Most places have funerals and proper burials for their deceased, but Nederland’s Frozen Dead Guy Days celebrates a more untraditional method of preserving one’s body.

Bredo Morstoel, the “Frozen Dead Guy”, was an outdoorsman who spent his life in the freezing hills near Oslo, Norway. When he died in 1989, he was packed in dry ice and shipped to a cryonics facility in the United States. Four years later, he was moved to his grandson’s care in Nederland. The grandson, a strong supporter of cryogenics, kept Morstoel’s body on dry ice in a shed near his home until he was deported back to Norway when his visa expired. Then the town was left with one lonely dead guy and plenty of questions.
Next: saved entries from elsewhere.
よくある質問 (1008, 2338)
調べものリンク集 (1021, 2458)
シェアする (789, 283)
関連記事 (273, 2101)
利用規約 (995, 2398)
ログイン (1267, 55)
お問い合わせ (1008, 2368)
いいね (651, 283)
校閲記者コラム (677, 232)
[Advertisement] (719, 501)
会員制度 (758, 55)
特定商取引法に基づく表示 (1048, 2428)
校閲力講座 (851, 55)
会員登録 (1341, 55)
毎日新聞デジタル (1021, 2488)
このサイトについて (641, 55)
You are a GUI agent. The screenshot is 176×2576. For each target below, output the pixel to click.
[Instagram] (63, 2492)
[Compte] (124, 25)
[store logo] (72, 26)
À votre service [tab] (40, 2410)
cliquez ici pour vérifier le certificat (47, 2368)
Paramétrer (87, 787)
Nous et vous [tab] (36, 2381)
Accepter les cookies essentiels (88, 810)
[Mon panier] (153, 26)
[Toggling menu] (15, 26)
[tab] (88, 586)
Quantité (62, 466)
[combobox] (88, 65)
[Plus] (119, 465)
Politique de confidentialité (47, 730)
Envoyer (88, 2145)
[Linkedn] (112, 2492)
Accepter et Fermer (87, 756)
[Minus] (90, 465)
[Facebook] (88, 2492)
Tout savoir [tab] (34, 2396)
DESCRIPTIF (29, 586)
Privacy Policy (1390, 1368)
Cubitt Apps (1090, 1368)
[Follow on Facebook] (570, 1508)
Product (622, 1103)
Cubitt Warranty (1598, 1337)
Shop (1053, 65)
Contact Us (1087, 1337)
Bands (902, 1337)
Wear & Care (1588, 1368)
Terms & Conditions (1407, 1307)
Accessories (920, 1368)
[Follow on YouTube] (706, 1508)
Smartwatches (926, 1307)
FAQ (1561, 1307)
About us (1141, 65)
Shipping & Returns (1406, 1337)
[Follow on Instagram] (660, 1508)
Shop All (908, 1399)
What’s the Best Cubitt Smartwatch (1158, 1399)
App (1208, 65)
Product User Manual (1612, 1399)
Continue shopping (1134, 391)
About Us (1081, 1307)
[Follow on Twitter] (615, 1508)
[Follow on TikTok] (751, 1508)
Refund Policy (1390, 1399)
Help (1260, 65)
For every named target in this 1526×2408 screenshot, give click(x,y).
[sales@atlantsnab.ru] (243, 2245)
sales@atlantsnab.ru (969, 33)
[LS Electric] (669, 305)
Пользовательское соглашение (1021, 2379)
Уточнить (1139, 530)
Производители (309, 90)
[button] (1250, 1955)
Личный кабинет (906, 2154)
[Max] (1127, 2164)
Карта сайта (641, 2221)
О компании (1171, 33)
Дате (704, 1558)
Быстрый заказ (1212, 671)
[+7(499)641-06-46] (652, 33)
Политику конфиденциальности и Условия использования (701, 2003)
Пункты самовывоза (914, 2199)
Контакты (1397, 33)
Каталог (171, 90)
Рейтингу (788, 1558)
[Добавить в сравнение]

After some deliberation, the Nederland Chamber of Commerce figured it should make a profit off the unique attraction—so they created a festival in Morstoel’s honor and Frozen Dead Guy Days was born in 2002. In the beginning, only a handful of people showed up to follow the rumblings of this weird new event. Now, each year, upwards of 15,000 people descend upon Nederland (though the town’s population is fewer than 1,500).

Event Director Amanda MacDonald—who bought the festival’s rights from the town two years ago—says the weekend will be filled with contests (among them: a frozen T-shirt contest, a Rocky Mountain oyster eating contest, and a costume polar plunge) and live music from local acts Lesley Kernochan and Rocktin Grove.

But the highlight of the weekend is Saturday’s parade of hearses, when 30 hearses will cut through town to signal the beginning of the infamous coffin races. Teams of six people carry a friend inside a homemade coffin while maneuvering their way through an elaborate obstacle course—all in hopes of a $420 grand prize. The coffin races epitomize the eccentric cross between morbid and hilarious that permeates the weekend’s atmosphere. Nederland will be a lively spot for the next three days—thanks to one frozen dead guy.